As featured on the Bikeshare brochure and Bikeshare video, cyclists can explore natural scenery along the Chisha Foka Multi-Use Trail or urban routes along Highland Colony Parkway, passing through outdoor shopping and lifestyle districts like Renaissance at Colony Park.

The Bike Crossing and the Ridgeland Visitors Center are available to assist both locals and visitors interested in using the Bikeshare service. Bikes are available during daylight hours based on availability, and safety is encouraged. The city of Ridgeland requires cyclists to wear protective helmets which are conveniently provided with the bike share program. Bikeshare cyclists will find helmets in the bike baskets.

Since its launch in February, the program has seen interest from visitors nationwide.

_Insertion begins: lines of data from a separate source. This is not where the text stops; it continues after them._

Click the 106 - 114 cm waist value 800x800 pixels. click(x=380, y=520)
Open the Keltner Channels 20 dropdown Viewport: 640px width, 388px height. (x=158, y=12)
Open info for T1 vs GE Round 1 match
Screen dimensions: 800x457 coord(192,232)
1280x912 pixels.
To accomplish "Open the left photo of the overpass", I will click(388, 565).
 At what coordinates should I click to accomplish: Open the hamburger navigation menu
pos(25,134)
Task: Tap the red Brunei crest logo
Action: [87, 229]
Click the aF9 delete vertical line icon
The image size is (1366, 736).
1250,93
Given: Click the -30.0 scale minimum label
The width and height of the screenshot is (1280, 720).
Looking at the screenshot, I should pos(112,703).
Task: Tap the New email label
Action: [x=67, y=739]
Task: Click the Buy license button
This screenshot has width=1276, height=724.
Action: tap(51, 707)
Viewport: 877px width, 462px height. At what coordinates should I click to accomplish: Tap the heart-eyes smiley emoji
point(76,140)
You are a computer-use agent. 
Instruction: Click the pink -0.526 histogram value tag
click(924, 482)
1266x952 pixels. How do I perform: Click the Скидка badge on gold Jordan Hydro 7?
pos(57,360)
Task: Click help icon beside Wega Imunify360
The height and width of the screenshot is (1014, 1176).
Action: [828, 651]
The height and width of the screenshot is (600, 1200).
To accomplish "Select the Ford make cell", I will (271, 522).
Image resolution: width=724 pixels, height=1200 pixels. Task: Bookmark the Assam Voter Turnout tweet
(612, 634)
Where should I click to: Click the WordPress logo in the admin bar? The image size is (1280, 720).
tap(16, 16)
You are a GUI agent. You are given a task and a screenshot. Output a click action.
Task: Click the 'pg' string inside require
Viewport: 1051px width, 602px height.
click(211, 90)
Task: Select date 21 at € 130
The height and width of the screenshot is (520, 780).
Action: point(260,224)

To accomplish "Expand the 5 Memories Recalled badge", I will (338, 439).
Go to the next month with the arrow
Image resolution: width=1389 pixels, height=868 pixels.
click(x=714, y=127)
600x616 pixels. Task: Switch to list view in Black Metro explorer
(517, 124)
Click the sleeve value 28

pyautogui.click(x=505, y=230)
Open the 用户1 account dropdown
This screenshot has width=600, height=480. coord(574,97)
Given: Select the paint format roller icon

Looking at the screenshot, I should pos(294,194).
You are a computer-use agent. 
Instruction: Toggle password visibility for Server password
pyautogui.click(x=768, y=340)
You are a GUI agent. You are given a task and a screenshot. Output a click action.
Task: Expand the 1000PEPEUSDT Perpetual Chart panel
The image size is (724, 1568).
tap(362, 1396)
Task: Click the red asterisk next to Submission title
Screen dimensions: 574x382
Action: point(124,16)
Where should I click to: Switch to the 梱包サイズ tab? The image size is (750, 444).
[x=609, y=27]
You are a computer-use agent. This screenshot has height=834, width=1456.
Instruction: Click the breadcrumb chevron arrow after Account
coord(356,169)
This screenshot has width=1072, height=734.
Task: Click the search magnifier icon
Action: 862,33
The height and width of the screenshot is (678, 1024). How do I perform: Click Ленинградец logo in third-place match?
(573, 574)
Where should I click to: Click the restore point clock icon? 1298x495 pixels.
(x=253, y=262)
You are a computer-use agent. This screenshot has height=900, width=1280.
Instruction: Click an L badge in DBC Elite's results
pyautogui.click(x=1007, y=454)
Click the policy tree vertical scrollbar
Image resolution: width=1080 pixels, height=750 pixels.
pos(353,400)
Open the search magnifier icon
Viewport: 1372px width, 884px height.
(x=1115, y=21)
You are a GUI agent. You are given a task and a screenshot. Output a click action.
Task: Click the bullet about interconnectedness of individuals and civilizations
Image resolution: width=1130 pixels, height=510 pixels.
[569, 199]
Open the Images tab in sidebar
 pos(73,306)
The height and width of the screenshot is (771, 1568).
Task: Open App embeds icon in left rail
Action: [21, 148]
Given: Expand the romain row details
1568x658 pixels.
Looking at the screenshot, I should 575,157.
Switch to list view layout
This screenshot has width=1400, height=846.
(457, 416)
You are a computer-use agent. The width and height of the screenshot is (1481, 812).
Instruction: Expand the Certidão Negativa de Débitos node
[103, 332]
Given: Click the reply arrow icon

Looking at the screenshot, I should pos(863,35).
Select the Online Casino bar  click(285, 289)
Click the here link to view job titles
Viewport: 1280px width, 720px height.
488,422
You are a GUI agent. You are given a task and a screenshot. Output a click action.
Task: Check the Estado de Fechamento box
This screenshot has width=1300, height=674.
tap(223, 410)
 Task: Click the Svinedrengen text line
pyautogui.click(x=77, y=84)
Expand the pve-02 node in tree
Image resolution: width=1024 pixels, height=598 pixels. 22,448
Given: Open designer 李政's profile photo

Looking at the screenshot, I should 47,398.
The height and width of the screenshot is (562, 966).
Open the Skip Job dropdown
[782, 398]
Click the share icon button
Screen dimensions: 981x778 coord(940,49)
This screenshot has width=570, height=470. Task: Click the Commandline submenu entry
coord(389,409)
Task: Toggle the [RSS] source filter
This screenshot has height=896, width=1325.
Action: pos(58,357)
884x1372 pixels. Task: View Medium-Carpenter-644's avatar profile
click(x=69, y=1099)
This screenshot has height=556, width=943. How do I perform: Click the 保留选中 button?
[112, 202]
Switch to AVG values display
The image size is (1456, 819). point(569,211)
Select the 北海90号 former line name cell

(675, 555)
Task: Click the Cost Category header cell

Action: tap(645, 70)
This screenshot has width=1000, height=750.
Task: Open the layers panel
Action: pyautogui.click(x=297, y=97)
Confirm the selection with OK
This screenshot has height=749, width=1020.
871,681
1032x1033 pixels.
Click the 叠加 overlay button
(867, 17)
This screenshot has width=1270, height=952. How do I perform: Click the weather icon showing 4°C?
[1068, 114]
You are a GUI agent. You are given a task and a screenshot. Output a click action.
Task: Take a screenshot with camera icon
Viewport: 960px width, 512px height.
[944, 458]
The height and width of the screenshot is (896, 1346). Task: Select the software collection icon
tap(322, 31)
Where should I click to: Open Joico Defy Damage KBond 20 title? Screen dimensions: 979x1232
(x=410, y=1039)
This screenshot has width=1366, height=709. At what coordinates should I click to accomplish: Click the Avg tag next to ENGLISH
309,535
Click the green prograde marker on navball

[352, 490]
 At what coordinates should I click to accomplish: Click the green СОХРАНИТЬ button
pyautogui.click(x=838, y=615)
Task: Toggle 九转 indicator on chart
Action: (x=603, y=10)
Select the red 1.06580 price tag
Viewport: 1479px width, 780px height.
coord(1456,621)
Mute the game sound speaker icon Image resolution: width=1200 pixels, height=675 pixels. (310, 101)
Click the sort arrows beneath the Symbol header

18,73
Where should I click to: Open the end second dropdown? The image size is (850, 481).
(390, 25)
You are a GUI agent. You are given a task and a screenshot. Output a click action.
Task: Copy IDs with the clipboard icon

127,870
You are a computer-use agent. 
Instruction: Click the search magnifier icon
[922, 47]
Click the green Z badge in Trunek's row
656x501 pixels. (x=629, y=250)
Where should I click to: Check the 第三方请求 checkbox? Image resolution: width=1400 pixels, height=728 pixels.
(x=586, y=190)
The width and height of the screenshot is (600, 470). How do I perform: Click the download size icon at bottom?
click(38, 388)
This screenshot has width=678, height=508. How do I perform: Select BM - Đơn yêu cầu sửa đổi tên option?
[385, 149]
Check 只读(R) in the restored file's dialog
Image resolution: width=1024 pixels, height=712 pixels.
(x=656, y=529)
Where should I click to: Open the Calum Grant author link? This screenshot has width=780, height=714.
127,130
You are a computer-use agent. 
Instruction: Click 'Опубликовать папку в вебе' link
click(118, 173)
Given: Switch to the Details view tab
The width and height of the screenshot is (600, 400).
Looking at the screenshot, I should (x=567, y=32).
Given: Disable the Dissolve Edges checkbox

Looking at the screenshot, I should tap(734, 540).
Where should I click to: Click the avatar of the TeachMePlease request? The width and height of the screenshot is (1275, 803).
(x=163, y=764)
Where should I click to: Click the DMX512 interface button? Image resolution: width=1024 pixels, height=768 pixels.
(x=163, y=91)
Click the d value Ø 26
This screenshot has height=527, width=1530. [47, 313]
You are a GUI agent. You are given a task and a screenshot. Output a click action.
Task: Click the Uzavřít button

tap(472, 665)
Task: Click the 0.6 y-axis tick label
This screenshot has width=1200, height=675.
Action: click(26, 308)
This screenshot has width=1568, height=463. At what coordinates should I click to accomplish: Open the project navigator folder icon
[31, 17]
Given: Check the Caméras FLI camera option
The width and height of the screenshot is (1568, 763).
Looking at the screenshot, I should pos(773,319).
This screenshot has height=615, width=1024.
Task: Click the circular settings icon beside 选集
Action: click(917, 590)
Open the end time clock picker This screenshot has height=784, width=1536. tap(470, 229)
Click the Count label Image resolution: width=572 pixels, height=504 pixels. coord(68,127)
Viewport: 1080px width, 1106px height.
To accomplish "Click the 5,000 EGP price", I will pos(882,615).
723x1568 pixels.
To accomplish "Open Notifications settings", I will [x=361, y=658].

“My wife and I had a wonderful date on Ridgeland’s new Bikeshare bikes,” Russ Daniels, an entertainer from New York City, said. “We rode around the Renaissance, explored the bike paths, and ended by eating at Aplos. The process to rent the bikes was simple and the scenery was beautiful! We love Ridgeland!”

Ridgeland is renowned as Mississippi’s premier cycling destination, hosting various cycling events such as the annual Natchez Trace Century Ride. Visitors are also encouraged to bring their own bikes to explore Mag Ridge BMX Track and at the Ridgeland Mountain Bike Trails.